À Benoît Hamon,
Ministère de l'éducation nationale, de l'enseignement supérieur et de la recherche, 🧭Gouvernement Valls
M. Jean-Jacques Candelier interroge Mme la secrétaire d'État, auprès du ministre de l'éducation nationale, de l'enseignement supérieur et de la recherche, chargée de l'enseignement supérieur et de la recherche, sur le problème des regroupements d'universités. En application des articles L. 718-1 à L. 718-16 de la loi n° 2013-660 du 22 juillet 2013, les universités sont engagées dans une course folle aux regroupements.

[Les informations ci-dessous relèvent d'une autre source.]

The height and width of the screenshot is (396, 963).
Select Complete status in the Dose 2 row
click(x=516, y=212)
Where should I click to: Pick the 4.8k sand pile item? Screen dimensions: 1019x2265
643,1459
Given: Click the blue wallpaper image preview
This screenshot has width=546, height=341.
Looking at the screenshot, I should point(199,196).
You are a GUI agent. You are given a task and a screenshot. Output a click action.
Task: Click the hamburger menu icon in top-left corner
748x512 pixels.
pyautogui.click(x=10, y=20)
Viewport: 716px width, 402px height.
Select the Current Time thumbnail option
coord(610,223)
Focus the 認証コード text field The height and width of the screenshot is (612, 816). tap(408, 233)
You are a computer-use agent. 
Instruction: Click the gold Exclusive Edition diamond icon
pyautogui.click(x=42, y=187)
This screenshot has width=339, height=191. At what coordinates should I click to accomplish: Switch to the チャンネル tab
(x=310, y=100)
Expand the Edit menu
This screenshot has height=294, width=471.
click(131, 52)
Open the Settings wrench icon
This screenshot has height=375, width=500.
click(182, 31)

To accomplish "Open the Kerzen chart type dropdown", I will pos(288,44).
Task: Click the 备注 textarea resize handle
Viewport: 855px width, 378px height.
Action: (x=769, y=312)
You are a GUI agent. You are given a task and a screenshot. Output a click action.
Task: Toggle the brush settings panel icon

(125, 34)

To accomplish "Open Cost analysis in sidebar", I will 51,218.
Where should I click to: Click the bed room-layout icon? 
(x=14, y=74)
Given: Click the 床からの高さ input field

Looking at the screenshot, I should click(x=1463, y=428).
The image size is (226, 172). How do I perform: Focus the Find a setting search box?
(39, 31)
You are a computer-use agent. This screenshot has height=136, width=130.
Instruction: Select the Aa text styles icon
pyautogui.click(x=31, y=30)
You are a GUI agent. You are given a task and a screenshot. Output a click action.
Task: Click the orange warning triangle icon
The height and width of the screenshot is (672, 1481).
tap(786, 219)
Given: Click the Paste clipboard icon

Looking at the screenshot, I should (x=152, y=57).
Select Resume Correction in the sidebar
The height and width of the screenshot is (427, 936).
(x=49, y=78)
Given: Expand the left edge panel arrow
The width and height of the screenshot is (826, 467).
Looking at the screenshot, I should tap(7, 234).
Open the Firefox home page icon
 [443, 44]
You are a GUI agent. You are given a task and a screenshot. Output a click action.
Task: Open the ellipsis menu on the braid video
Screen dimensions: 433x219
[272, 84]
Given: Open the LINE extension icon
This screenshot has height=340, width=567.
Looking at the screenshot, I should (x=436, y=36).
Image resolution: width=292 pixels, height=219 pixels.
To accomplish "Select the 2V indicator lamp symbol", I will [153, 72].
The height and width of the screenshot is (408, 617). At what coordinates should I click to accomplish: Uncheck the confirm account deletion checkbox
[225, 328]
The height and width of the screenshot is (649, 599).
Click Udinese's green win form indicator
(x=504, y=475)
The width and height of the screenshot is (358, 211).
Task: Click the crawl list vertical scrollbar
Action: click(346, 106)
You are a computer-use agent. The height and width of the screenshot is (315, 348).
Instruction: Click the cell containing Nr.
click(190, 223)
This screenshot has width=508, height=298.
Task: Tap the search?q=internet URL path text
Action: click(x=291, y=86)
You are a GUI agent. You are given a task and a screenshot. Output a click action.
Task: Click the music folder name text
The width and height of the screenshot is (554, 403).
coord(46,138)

Au nom de l'urgence, et de l'espoir de bénéficier du prochain appel à projets d'investissement d'avenir (PIA2), le choix du mode de regroupement parmi les trois possibilités ouvertes par la loi n'est quasiment jamais discuté au sein des établissements concernés, auxquels s'applique quasi-exclusivement le modèle de communautés d'universités et d'établissements (COMUE), au mépris de la possibilité d'association introduite au cours des débats parlementaires. Cette précipitation a pour effet d'exacerber les tensions, tant à l'intérieur des établissements qu'entre membres pressentis des regroupements et génère de fortes inquiétudes chez les personnels et les étudiants. Reprise par le Conseil national de l'enseignement supérieur et de la recherche (CNESER) du 19 mai 2014, l'exigence d'un moratoire, formulée par le SNESUP-FSU, est une revendication importante qui doit être accompagnée d'une réécriture législative des cadres de coopération des établissements d'enseignement supérieur et de recherche. Il lui demande si elle compte prendre ce moratoire des regroupements, qui permettrait une réécriture législative ayant pour double objectif : de conduire à une évolution des modalités possibles de coopération entre établissements et organismes publics, permettant la mise en œuvre de projets répondant effectivement aux réalités des coopérations en matière de recherche et de formation, et aux besoins et aux droits des personnels et des étudiants ; de donner aux instances de régulation nationale (CNESER, CTMESR, instances parlementaires...) la capacité d'aménagement concerté et équilibré du territoire en sites d'ESR publics, auxquels il est impératif que les établissements privés ne puissent être associés que par la voie de conventions.